Covenantal Economics and Covenantal Literature

I am reading Dr. Gary North’s The Covenantal Structure of Economics to prepare for a similar project on literature.

I was struck by this resounding theme in Dr. North’s book: “The concept of planning must be front and center in Christian economic theory” (29).

This planning must be future-oriented. It’s not irrational. It’s based on cause/effect forecasting. But it is imaginative. It’s not just focused on what is, but what could be.

In the appendix, Dr. North reprints his essay “From Reason to Intuition.” He writes:

Alfred Marshall, the influential nineteenth-century Cambridge economist, wrote that an economist ‘needs the three great intellectual faculties, perception, imagination and reason: and most of all he needs imagination.’
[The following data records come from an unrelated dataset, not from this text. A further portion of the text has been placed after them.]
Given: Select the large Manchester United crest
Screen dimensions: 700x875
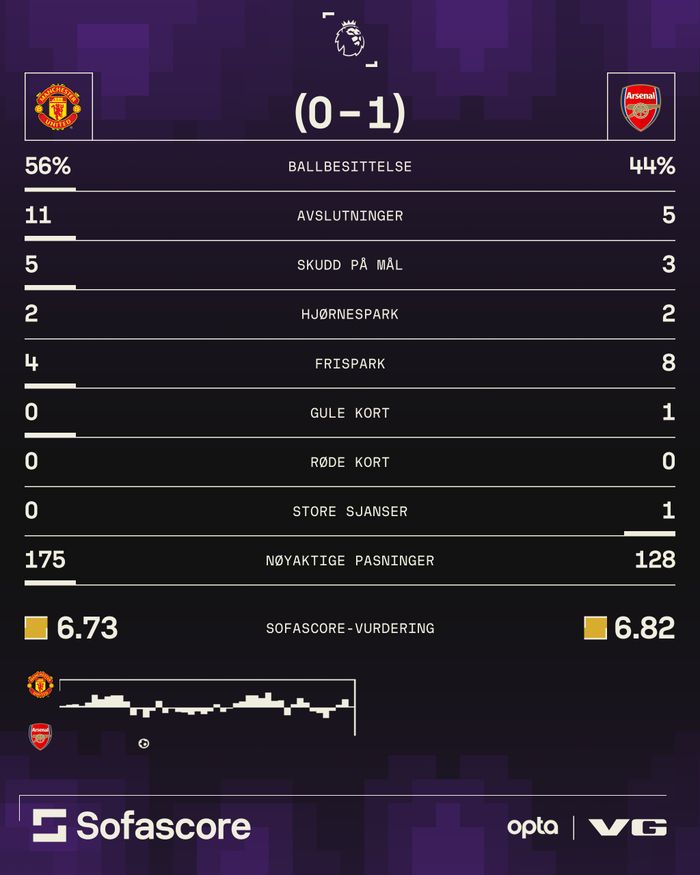Looking at the screenshot, I should pyautogui.click(x=59, y=106).
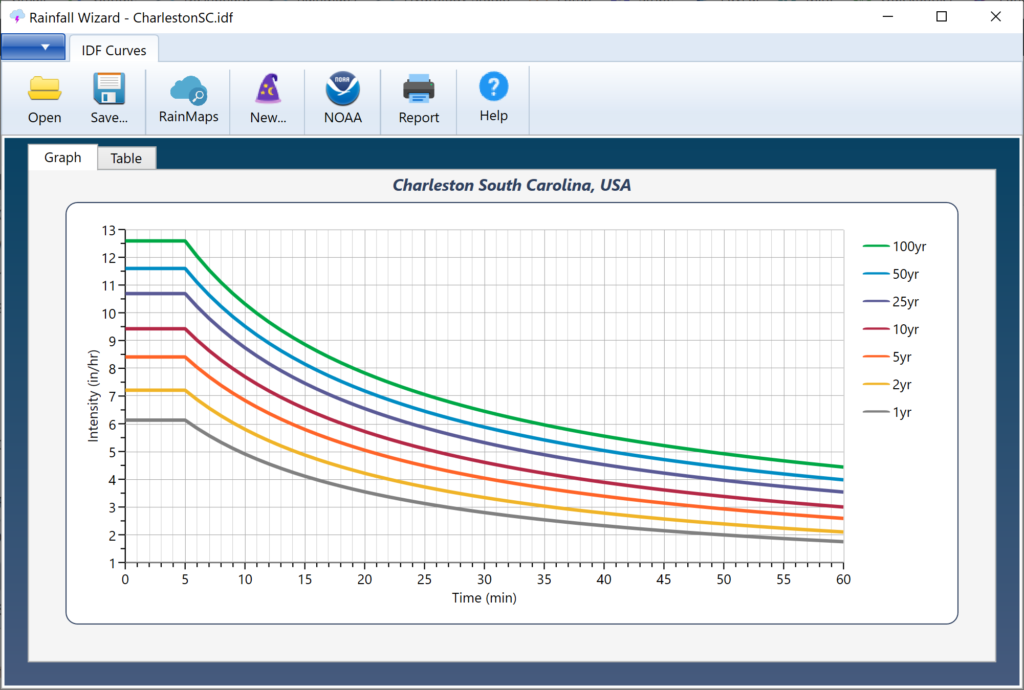Image resolution: width=1024 pixels, height=690 pixels.
Task: Pick the 5yr orange legend entry
Action: 887,357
From the quotation’s context, I would say that Dr. North agrees with Marshall or at least does not adamantly disagree.

Why do I bring this up?

A biblical view of the imagination is the bedrock of a biblical view of literature.

Here’s how Northrop Frye, a famous 20th century literary critic, addresses the connection between literature and imagination:

So we begin to see where the imagination belongs in the scheme of human affairs. It’s the power of constructing possible models of human experience.

The Educated Imagination

That construction involves a particular use of language, and it’s the kind of language use that generates things like poem, plays, and novels.

The imagination can also generate ideas for resource allocation that get translated into the practical language of business plans.